Hi,

Assuming you’re using client access – you can specify the workstation name in the client access config for each machine – then each PC should only use it’s own workstation Id. If you specify new workstation names, you’ll need to set the auto config system values to create the new device descriptions for you – once they’ve been created you can set the system values back to whatever they were.

Regards,

Martin Gilbert.

HI,..
thanks for your answer…
what i means is can we make devd which lock by ip address..
so this devd can’t open in other ip address..

Hello,

What would work really well is to come up with a naming convention for your workstation Ids. Since you seem to be focused on the IP address, you can use the unique portion of each address for each workstation ID. At one time we used the number of the network jack the workstations would plug into. IP address and jack numbers can change in the future, so we finally used a simple naming convention: PC####, the letters ‘PC’ followed by a 4 digit number. This works well to ‘lock’ the devd by PC (which is better than locking it by ip address) Also, we first woud create the device description so that we could enter the user’s name in the Text field, so we could easily keep track of who is using which device… when a person is terminated from the company we also delete the device description since the PC is shipped back to the Help Desk to get reimaged. The Help Desk can not install and configure an iSeries Access client without obtaining a new workstation ID from me (or my backup). I keep track of when these devd’s get created and when they were last use, that way I can report back how many iSeries Access installs we have on my status report each month.

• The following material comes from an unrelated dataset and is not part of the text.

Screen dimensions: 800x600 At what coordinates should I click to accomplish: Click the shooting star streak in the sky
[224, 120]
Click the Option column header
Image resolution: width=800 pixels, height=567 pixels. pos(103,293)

This all works very from a security standpoint as well…. Users can not access our interactive subsystem without have a ‘PC’ workstation ID. Also, if someone decides on their own to pick a workstation number that someone else is using the problem will be very visable. So, it will be noticed if iSeries Access configurations were done incorrectly.

Let me know if you have any further questions, as I’ve done this since the beginning of time (or at least when iSeries Access first came out).

Bruce

hello batman..

thanks for your comment..
I have already naming devd like your idea..
but our big problem is the user try to use another devd when their default devd being use by another user..
the user try one by one where is the empty workstation id..
so i try to lock workstation id with the PC they use..
there is anyway in AS/400 to do that?

the emulation prgm that we use on PCs will automatically ‘pass-thru’ as a QPADEVxxxx
(Q = everthing supplied by IBM starts with a Q,
PADEV – stands for ‘pass-thru-device)
UNLESS you go into it’s settings and give the device a designated name which overrides the default.
(this way it never changes even if DHCP changes the IP of the PC)

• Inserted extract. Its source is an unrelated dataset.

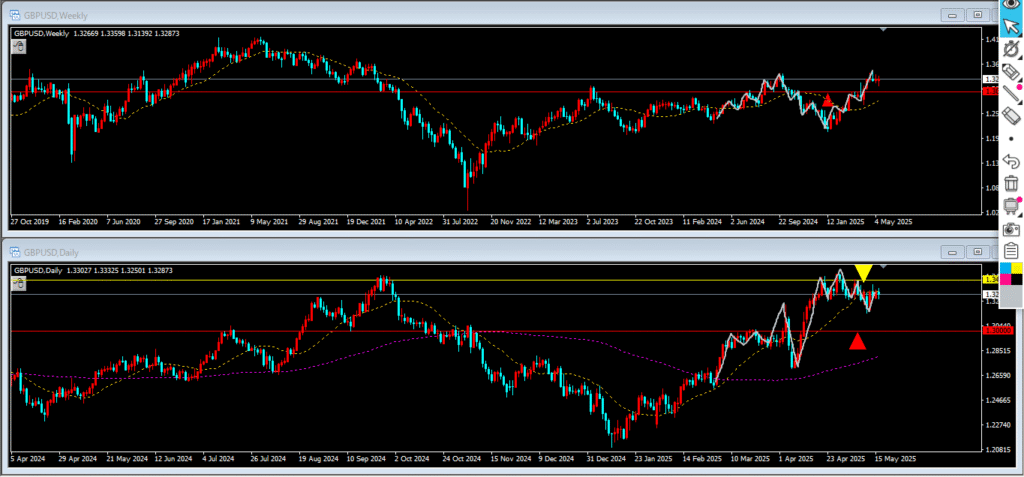The image size is (1024, 477).
Task: Click the undo arrow icon
Action: tap(1010, 161)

i.e HZPCSHIP (first two letters designate which warehouse location HZ is Hazelwood facility)
PC (obvious) SHIP is where in the warehouse the device is located – shipping dept.

a second named session on the same PC will show up in WRKACT as HZPCSHIPS1, etc.
this way each warehouse’s devices come up grouped together
HZPC
HZPRTPAC1, 2 etc.
HZPRTLBL1, 2 etc.

thanks for all comment..
but all provided solution already do by me..
my real question is,there is another way beside that?

warm regards,

Hi,

I think your real problem is that the users can select which device they connect to. You should change your security on the PC’s to restrict the configuration files in client access to only be updated by an administrator. Then set each PC up with a unique device Id.

Regards,

Martin Gilbert.

You could also go through all of your device decriptions and set the appropriate security, making sure to set *PUBLIC to *EXCLUDE so only the specific user you specify can use that device.

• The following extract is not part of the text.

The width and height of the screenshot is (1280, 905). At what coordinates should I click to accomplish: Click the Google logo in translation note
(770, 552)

If the purpose would be to block certain IP adresses why not use the TCP ROUTING table of the iSeries ?
(CFGTCP option 2)
Another route that could block certain names of Workstations are the SUBSYSTEM workstation entries.

@Pdraebel | Mar 17 2009 8:27AM GMT
>>Another route that could block certain names of Workstations are the SUBSYSTEM workstation entries.

Thanks, I encountered a new range of workstation id’s today that neede to be connected, and didn’t understand why they got a blank screen…

So, if you start setting up working with workstation id’s, make sure your syntax is in the list of the subsystem where the sessions are supposed to run.
Example: now running QPADEV* in subsytem INTER, you can see this in (WRKSBSD INTER, option 4).
Here I added CNEH* for a new range of workstation id’s to be connected. Otherwie you get a blank screen in ClientAcces (with session started message in statusbar)

grtz
Jeroen

Hi Jeroen, you should also take care of “Excluding” devices from interactive subsystems where you do not want them to execute.

ADDWSE SBSD(*LIBL/INTERACT)
WRKSTN(PC*)
AT(*ENTER)
Otherwise your workstations could turn up active in subsystems where you do not want them to be.
Peter

how to create userprofile in AS/400 i serise with certain menus?